Conclusion
In combination with our experimental data and bioinformatic analysis, we showed the potential of A. muciniphila, F. prausnitzii, B. thetaiotaomicron, and B. fragilis and their postbiotics to reduce ACE, ATR1, and ACE2 expression, which are essential genes that drive upregulated biological processes in COVID-19 patients. Accordingly, due to the potential of studied bacteria on the alteration of ACE, AGTR1, ACE2 genes expression, understanding their correlation with demonstrated miRNAs expression could be valuable. These findings suggest the importance of considering targeted gut microbiota intervention when designing the possible therapeutic strategy for controlling the COVID-19.
Methods
Caco-2 cells were treated with live, heat-inactivated form and cell free supernatants of A. muciniphila, F. prausnitzii, B. thetaiotaomicron and B. fragilis for overnight. After RNA extraction and cDNA synthesis, the expression of studied genes was assessed by RT-qPCR. DNA methylation of studied genes was analyzed by Partek® Genomics Suite® software on the GSE174818 dataset.

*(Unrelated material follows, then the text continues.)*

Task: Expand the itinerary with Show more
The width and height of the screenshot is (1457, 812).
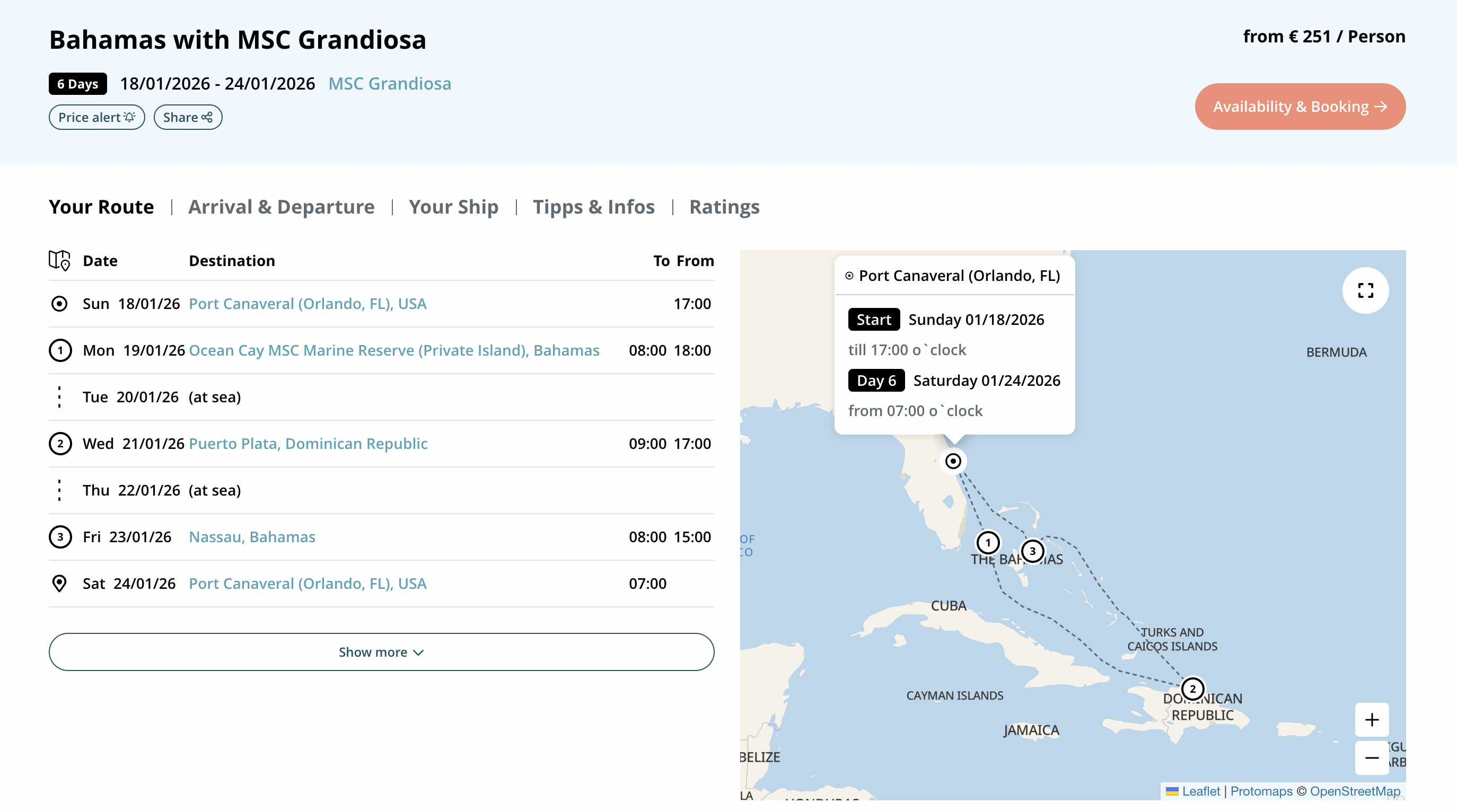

We used GSE164805 and GSE166552 datasets from COVID-19 patients to perform enrichment analysis by considering the mentioned genes via GEO2R, DAVID. Finally, the related microRNAs to GO terms concerned on the studied genes were identified by miRPath.
Results
The downregulation of ACE, AGTR1, and ACE2 genes by A. muciniphila, F. prausnitzii, B. thetaiotaomicron, and B. fragilis in live, heat-inactivated, and cell-free supernatants was reported for the first time. These genes had hypomethylated DNA status in COVID-19 patients' raw data. The highest fold enrichment in upregulated RAS pathways and immune responses belonged to ACE, AGTR1, and ACE2 by considering the protein-protein interaction network. The common miRNAs targeting the studied genes were reported as miR-124-3p and miR-26b-5p.